The babysitter asks Geryon if she can read him a book, and Geryon suggests the loon book, an instruction manual for calling loons, to keep her from reading any of the books Geryon’s mother usually reads him. His brother interrupts their reading of the loon book, snapping a rubber band on Geryon’s leg, to ask them all what their favorite weapon is. Geryon’s brother says his favorite weapon is the catapult, because it can cause so much destruction. The babysitter says her favorite is the garotte, because it’s “clean and neat,” causing a “quick but painful death.” Geryon says that his favorite weapon is a “cage,” and his brother insists that a cage isn’t a weapon, because a cage doesn’t destroy the enemy. Finally, Geryon’s mother comes home, and Geryon runs downstairs to greet her.

IV. TUESDAY

Tuesdays are Geryon’s favorite day because his father and brother are gone at hockey practice, so he gets to be alone with his mother. Their ritual is to turn on all the lights, and eat their favorite meal of peaches on buttery toast in the living room. Geryon’s mother sits with her magazines, cigarettes, and the telephone, and talks on the phone to her friend Maria. Geryon sits beside her and builds an autobiographical sculpture out of found objects: a tomato with shredded money for hair. When Geryon’s mother gets off the phone, she compliments his sculpture, and asks him affectionately to use a one-dollar bill instead of a ten-dollar bill for the hair next time.

_INSTRUCTIONS FOR THE TASK_:
Extend the Geryon summary onward from its final sentence. The lines that come next are separate material and have no connection to the Geryon summary.

_PROVIDED MATERIAL_:

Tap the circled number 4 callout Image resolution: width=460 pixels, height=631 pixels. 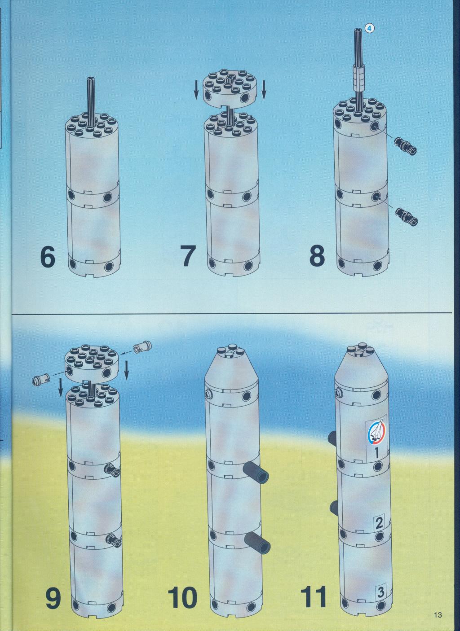[370, 28]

_RESPONSE_:
V. SCREENDOOR

His mother at the ironing board lights a cigarette and looks at Geryon, who is peering through the screen door. She tells him for the third time that it’s time for him to go to school. The narrator foretells that even when Geryon is “past forty,” he will remember the “dusty almost medieval smell” of the screen door as it pressed into his face. His mother tries to build up his confidence by telling him that this would be hard for him if he was weak, but that he isn’t weak. She straightens his “little red wings” and sends him off to school.

VI. IDEAS

Geryon has learned to write. His mother’s friend Maria gifts Geryon a fluorescent notebook from Japan. Inside it he begins to write his autobiography, setting down the “facts.” These facts pertain to the Geryon of ancient mythology: that his mother is a river nymph, that he had red cattle, that Herakles came to kill Geryon and steal his cattle. After his short list of the “Total Facts Known About Geryon,” he writes a “Question and Answer” section with the question “Why did Herakles kill Geryon?” For which he provides three possible answers: 1) Just violent. 2) Had to it was one of His Labors (10th). 3) Got the idea that Geryon was Death otherwise he could live forever.

Then he writes one final addendum to the facts about himself: “Geryon had a little red dog Herakles killed that too.” When his teacher reads all this, she gets worried, and tells Geryon’s mother about it on Parent-Teacher Day at school. Geryon’s mother asks the teacher whether Geryon ever writes anything with a happy ending. Geryon fishes the paper out of his teacher’s hands and writes a “New Ending,” in which “All over the world the beautiful red breezes went on blowing hand/in hand.”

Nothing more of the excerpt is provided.